--- Instructions for the task ---
Rewrite the data from the line containing "Viewport: 800px width, 618px" through the end, replacing "switch" with "button" and keeping everything else the same. Leave out the pictures.

Item-finding data:
:::
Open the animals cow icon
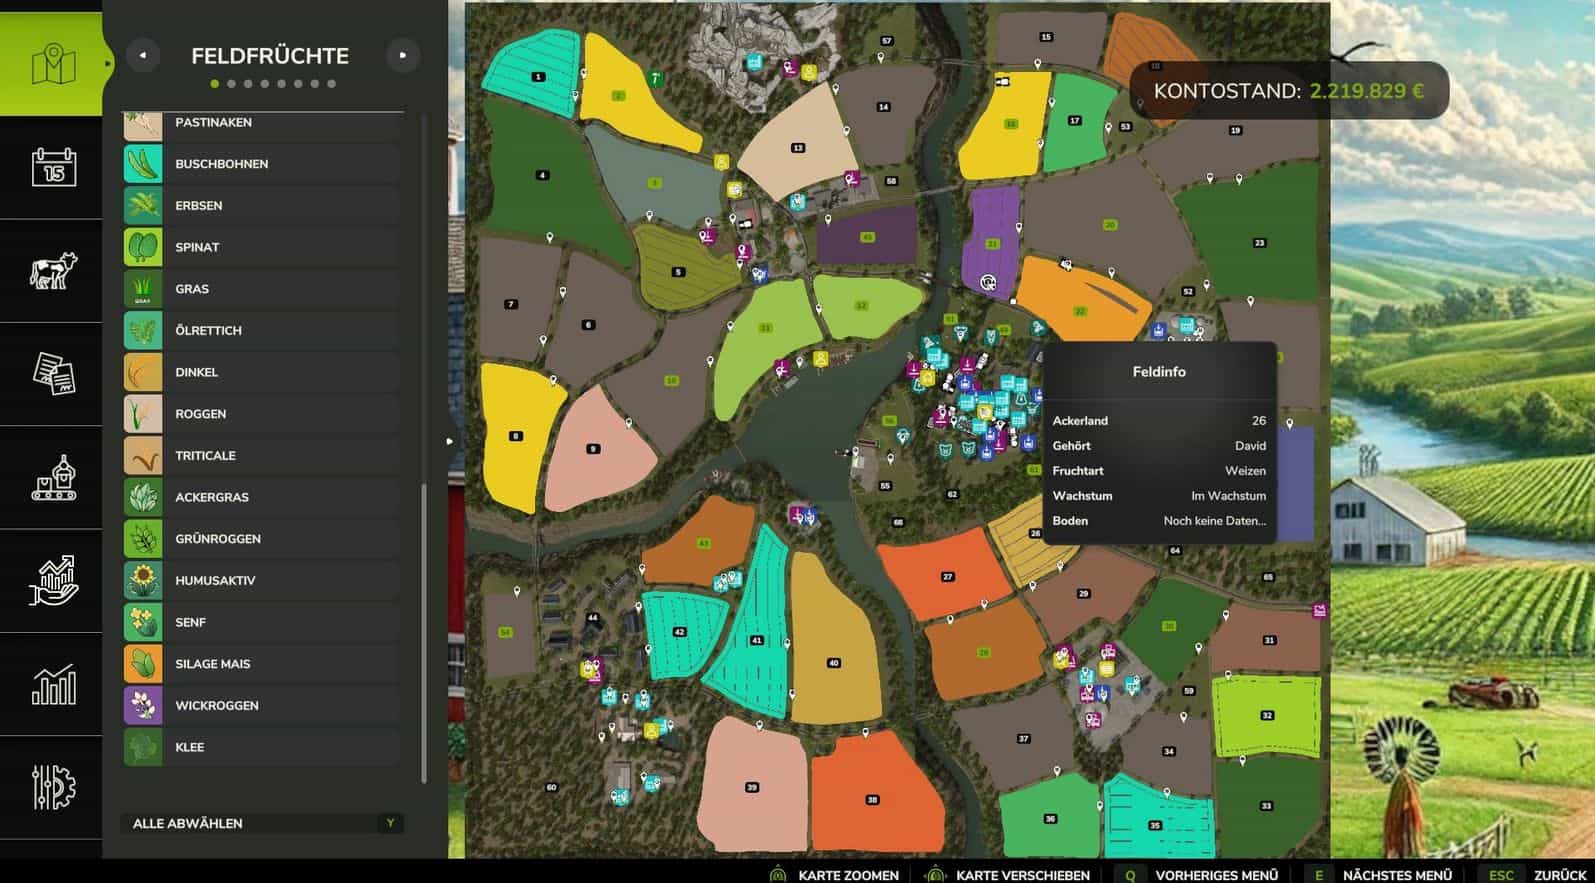Screen dimensions: 1595x883 [x=52, y=271]
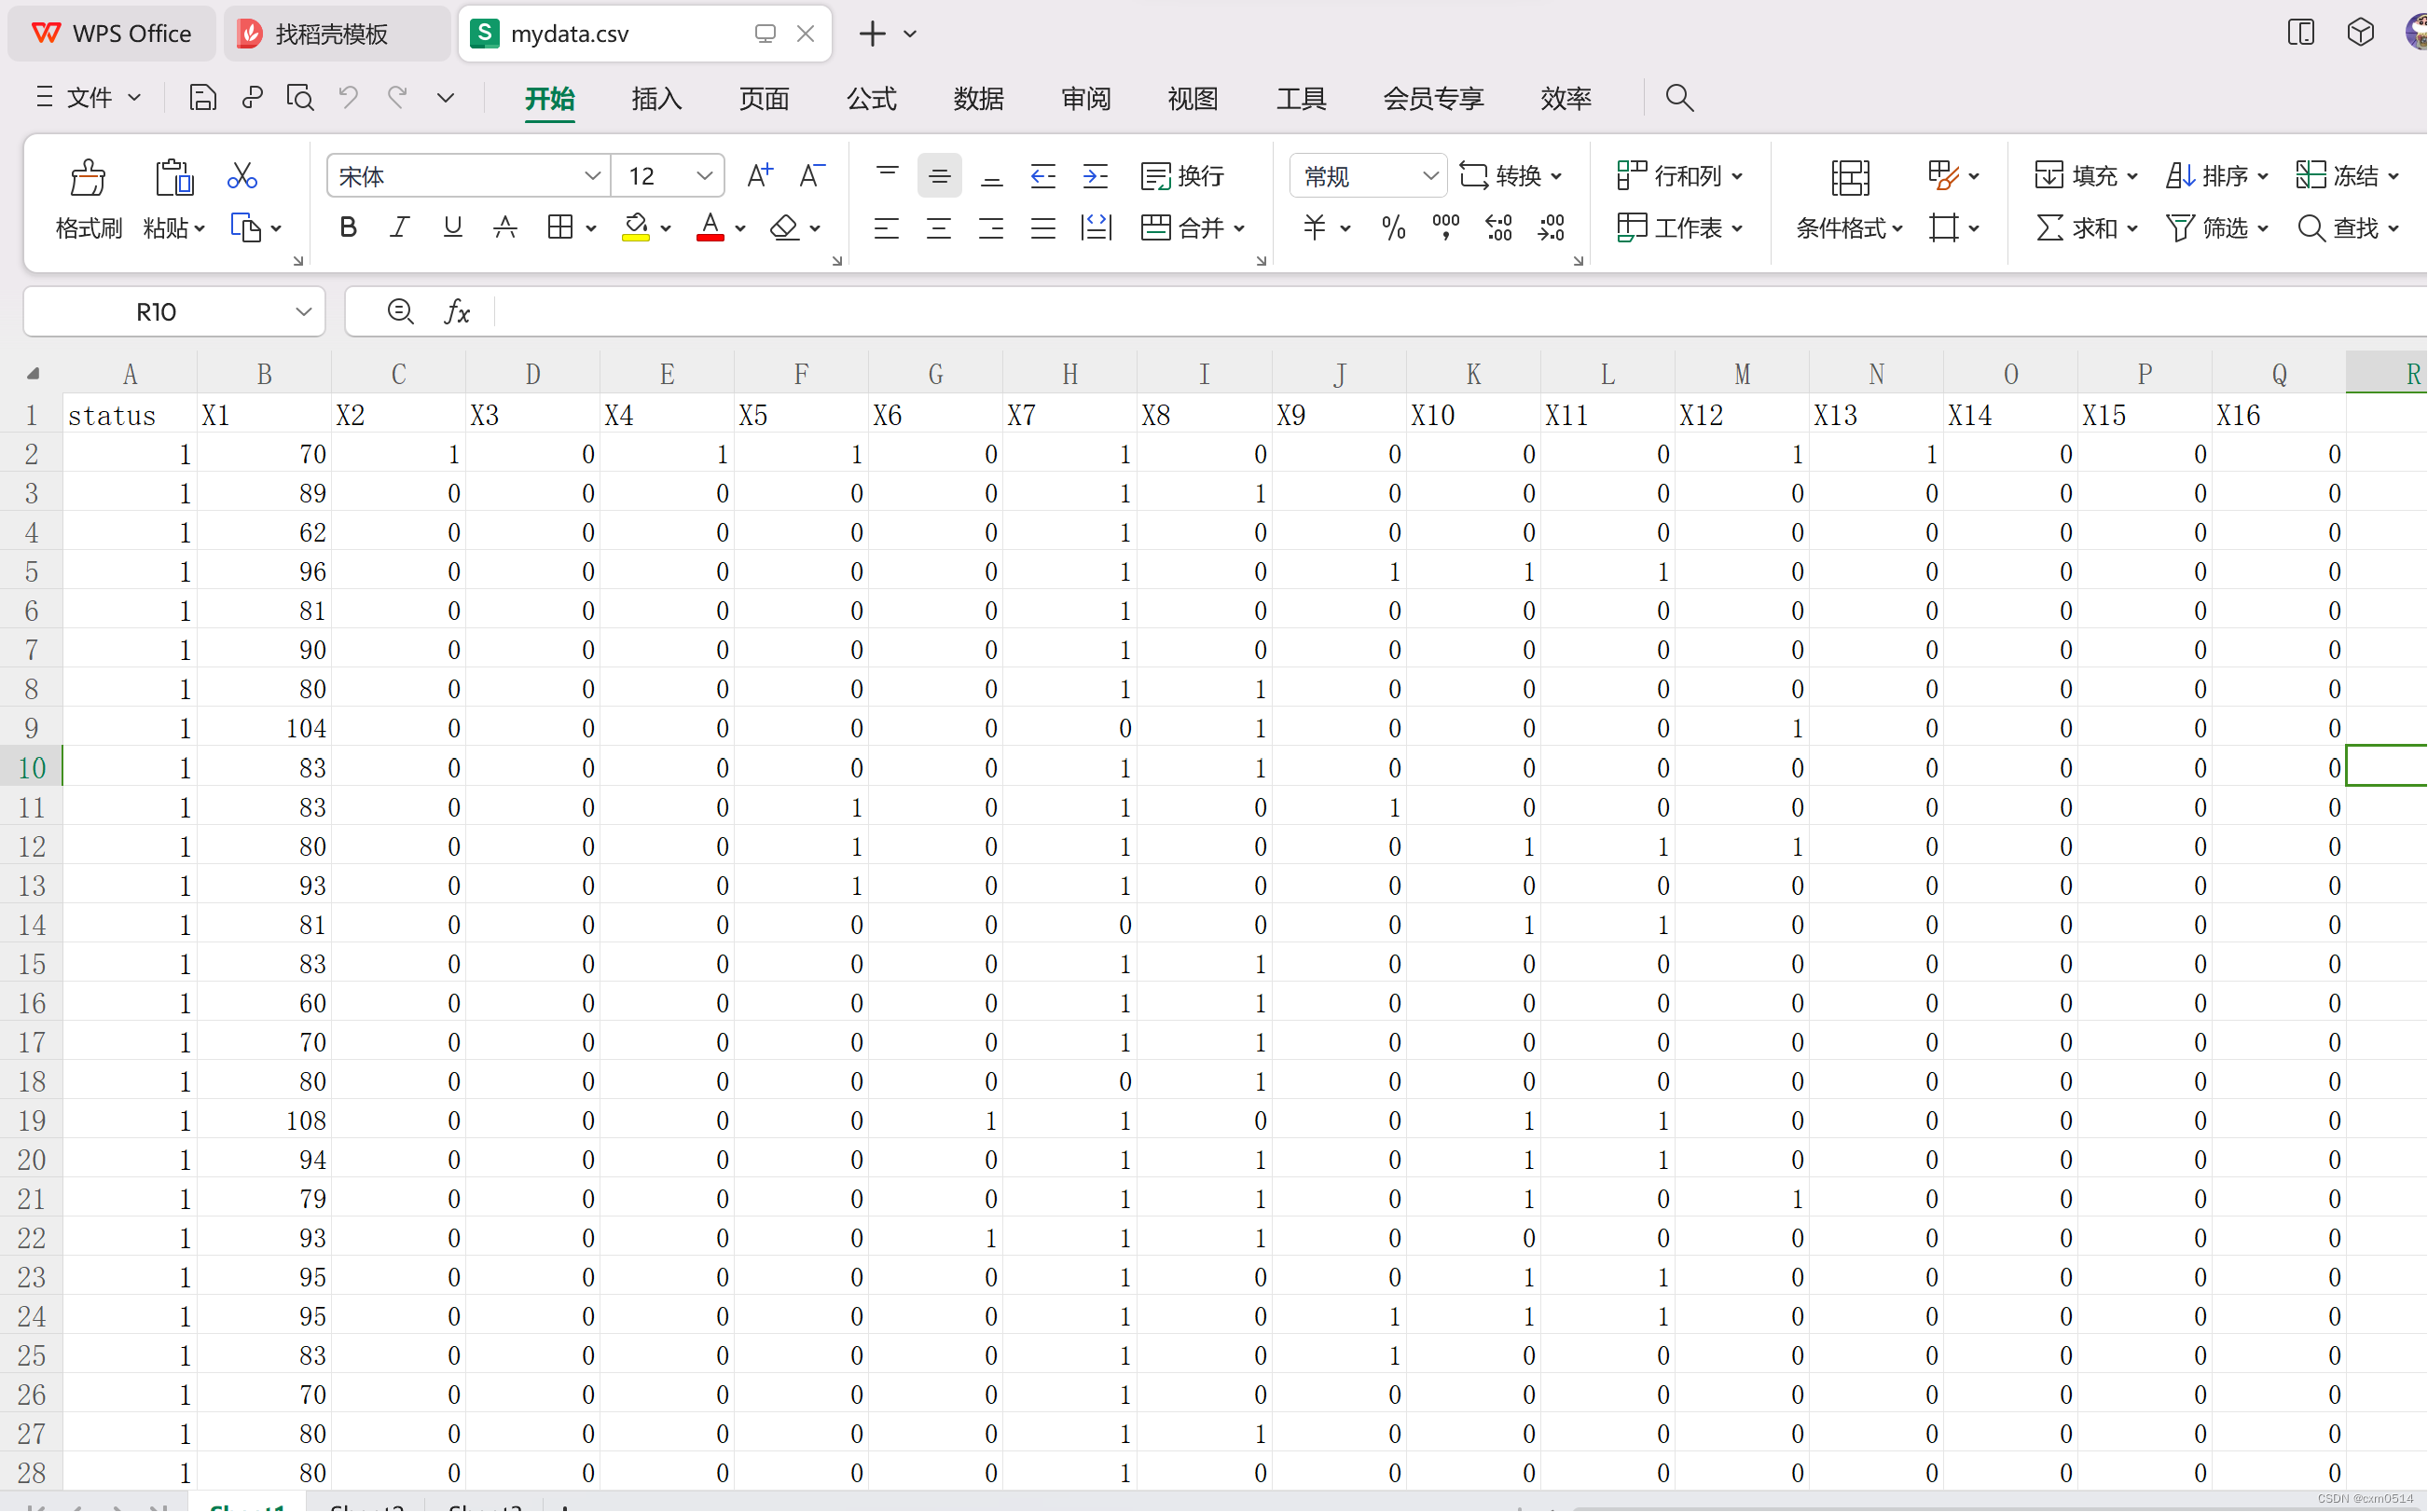Click the undo icon
Image resolution: width=2428 pixels, height=1512 pixels.
347,97
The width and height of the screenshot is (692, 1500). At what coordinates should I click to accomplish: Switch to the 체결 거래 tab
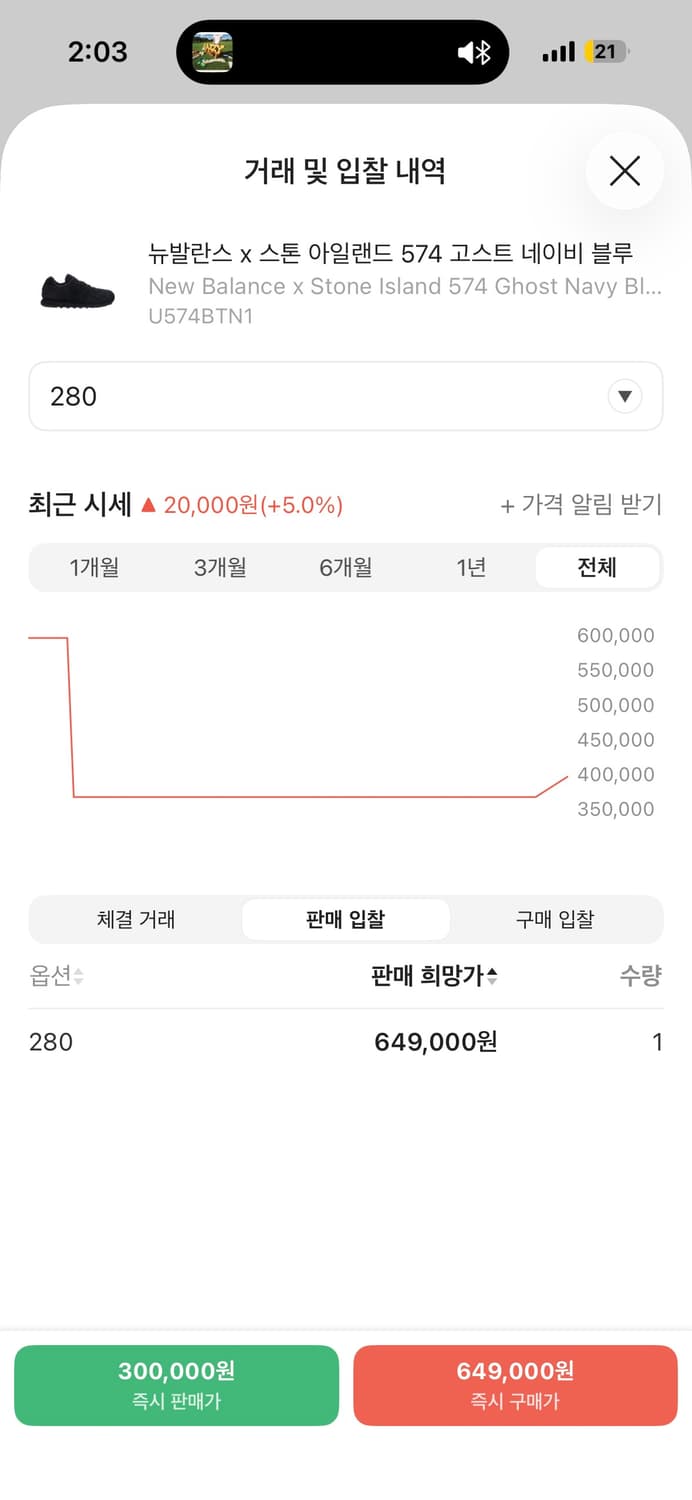pyautogui.click(x=136, y=919)
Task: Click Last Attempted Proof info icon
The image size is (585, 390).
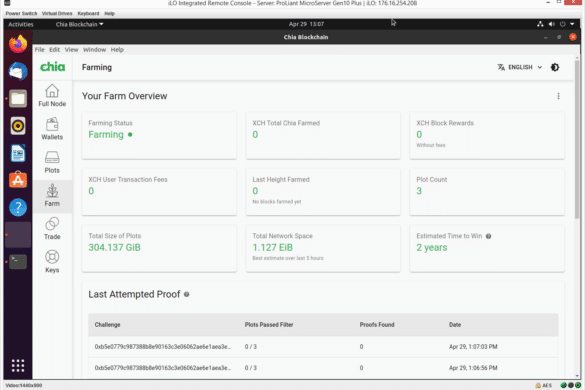Action: [x=187, y=294]
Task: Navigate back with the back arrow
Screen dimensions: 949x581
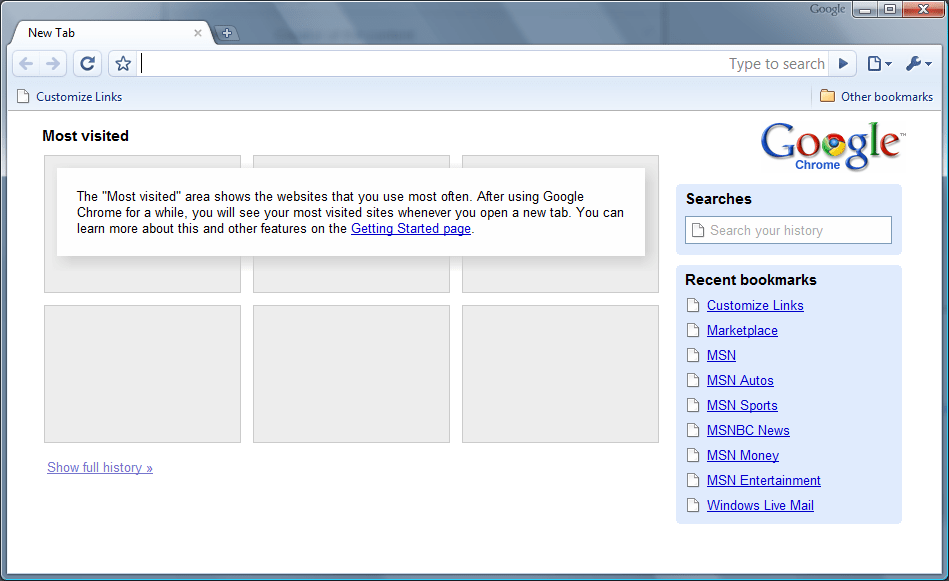Action: (26, 63)
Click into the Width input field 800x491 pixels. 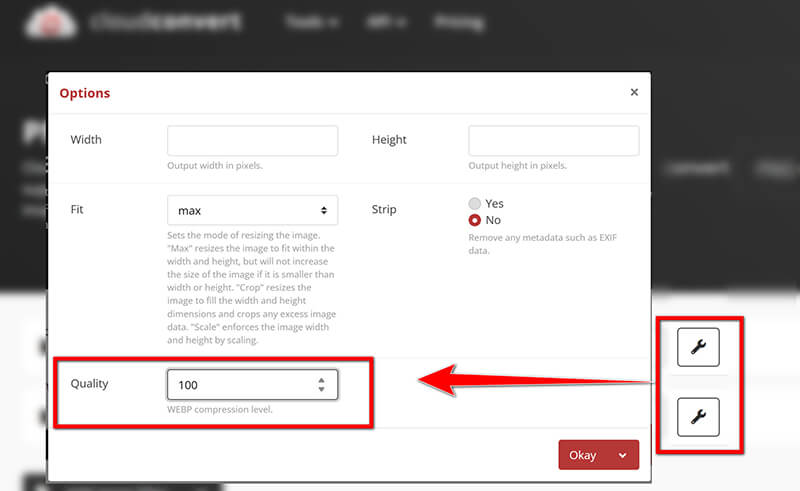click(252, 141)
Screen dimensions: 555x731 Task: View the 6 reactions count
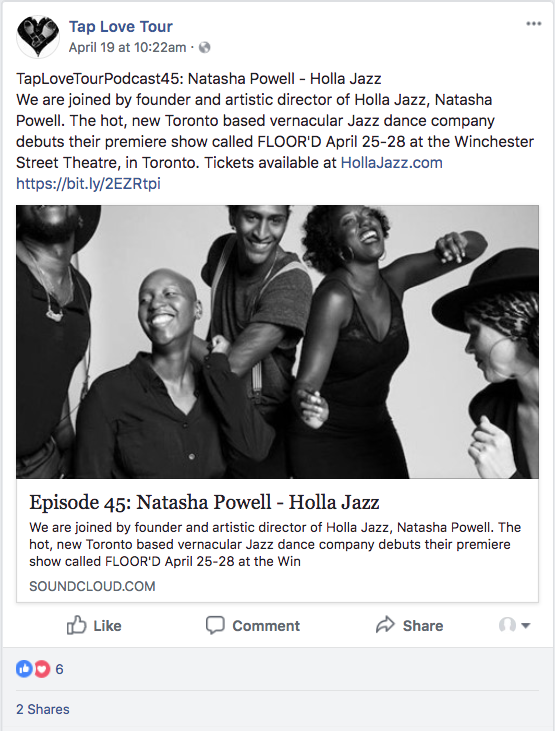tap(59, 669)
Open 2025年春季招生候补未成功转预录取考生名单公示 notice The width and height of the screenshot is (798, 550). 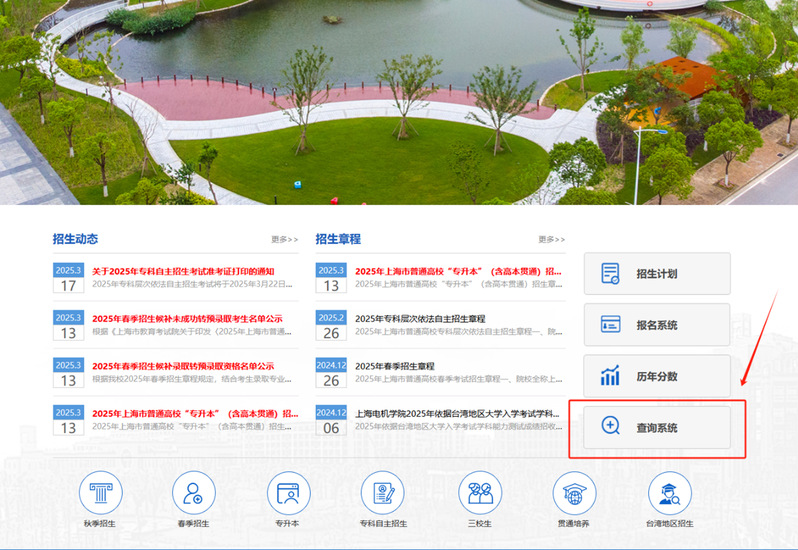[183, 319]
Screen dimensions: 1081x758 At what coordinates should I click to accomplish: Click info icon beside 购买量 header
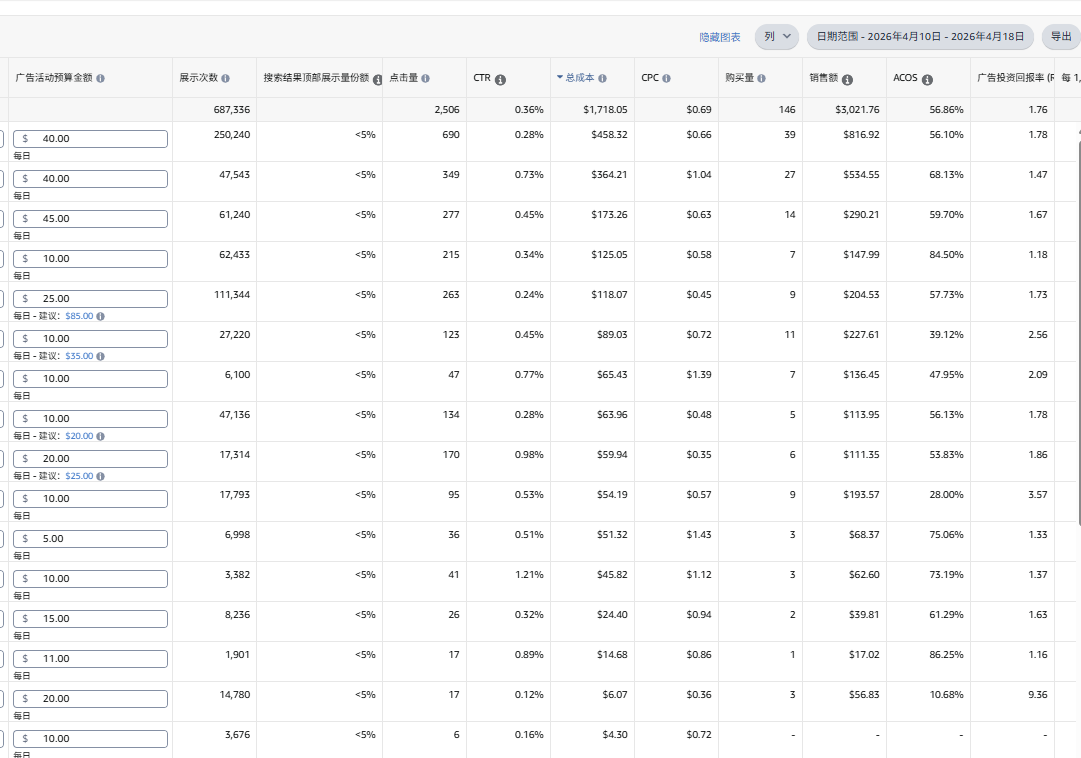[761, 78]
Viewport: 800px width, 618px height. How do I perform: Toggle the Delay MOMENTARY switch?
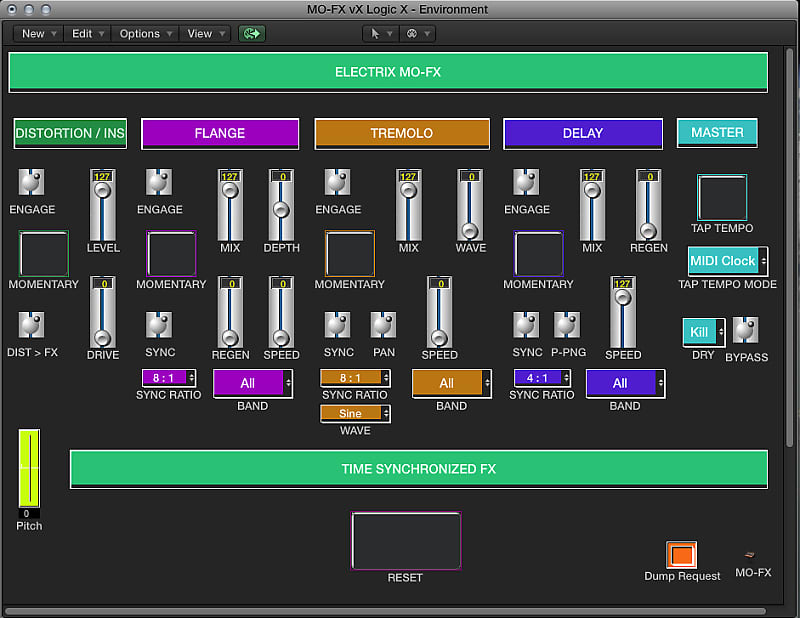coord(538,255)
:::
--- Complete response ---
Viewport: 800px width, 618px height. How do I perform: Toggle the Delay MOMENTARY button?
coord(538,255)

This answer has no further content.